→ **Task**: Counting the line with "Open 实体管理 via its database icon" as the last one, copy out the lines of the data exactly from the first onward.
*** Source material Section Begins ***
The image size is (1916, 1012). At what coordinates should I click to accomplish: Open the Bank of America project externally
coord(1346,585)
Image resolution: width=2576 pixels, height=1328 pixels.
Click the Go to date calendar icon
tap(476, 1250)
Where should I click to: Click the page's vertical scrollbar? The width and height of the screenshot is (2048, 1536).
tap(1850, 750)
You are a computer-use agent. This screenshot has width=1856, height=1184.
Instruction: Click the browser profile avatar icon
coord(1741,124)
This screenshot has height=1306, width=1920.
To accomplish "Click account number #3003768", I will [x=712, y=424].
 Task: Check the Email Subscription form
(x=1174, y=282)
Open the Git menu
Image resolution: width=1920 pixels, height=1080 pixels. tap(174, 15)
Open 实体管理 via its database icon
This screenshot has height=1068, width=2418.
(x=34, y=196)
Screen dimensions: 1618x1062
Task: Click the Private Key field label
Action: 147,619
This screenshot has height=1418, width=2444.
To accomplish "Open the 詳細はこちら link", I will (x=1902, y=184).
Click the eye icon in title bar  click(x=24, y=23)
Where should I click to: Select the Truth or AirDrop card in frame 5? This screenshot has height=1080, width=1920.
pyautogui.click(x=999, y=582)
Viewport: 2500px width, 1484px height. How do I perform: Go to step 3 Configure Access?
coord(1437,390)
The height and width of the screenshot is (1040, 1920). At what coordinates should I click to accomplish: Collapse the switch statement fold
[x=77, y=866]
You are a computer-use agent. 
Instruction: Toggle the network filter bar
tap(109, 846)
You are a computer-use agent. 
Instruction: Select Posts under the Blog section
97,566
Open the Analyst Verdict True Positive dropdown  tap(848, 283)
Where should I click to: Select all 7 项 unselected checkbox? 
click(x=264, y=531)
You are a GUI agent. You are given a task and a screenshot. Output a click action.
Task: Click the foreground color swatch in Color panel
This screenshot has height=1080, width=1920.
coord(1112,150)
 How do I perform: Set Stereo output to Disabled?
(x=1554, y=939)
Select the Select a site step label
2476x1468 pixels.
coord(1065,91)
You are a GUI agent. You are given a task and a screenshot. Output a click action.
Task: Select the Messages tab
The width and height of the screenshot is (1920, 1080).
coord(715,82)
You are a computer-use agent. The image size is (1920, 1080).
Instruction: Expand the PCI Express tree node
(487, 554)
*** Source material Section Ends ***
→ **Solution**:
The image size is (1916, 1012). At what coordinates should I click to accomplish: Open the Bank of America project externally
coord(1346,585)
Image resolution: width=2576 pixels, height=1328 pixels.
Click the Go to date calendar icon
tap(476, 1250)
Where should I click to: Click the page's vertical scrollbar? The width and height of the screenshot is (2048, 1536).
tap(1850, 750)
You are a computer-use agent. This screenshot has width=1856, height=1184.
Instruction: Click the browser profile avatar icon
coord(1741,124)
This screenshot has height=1306, width=1920.
To accomplish "Click account number #3003768", I will [x=712, y=424].
 Task: Check the Email Subscription form
(x=1174, y=282)
Open the Git menu
Image resolution: width=1920 pixels, height=1080 pixels. tap(174, 15)
Open 实体管理 via its database icon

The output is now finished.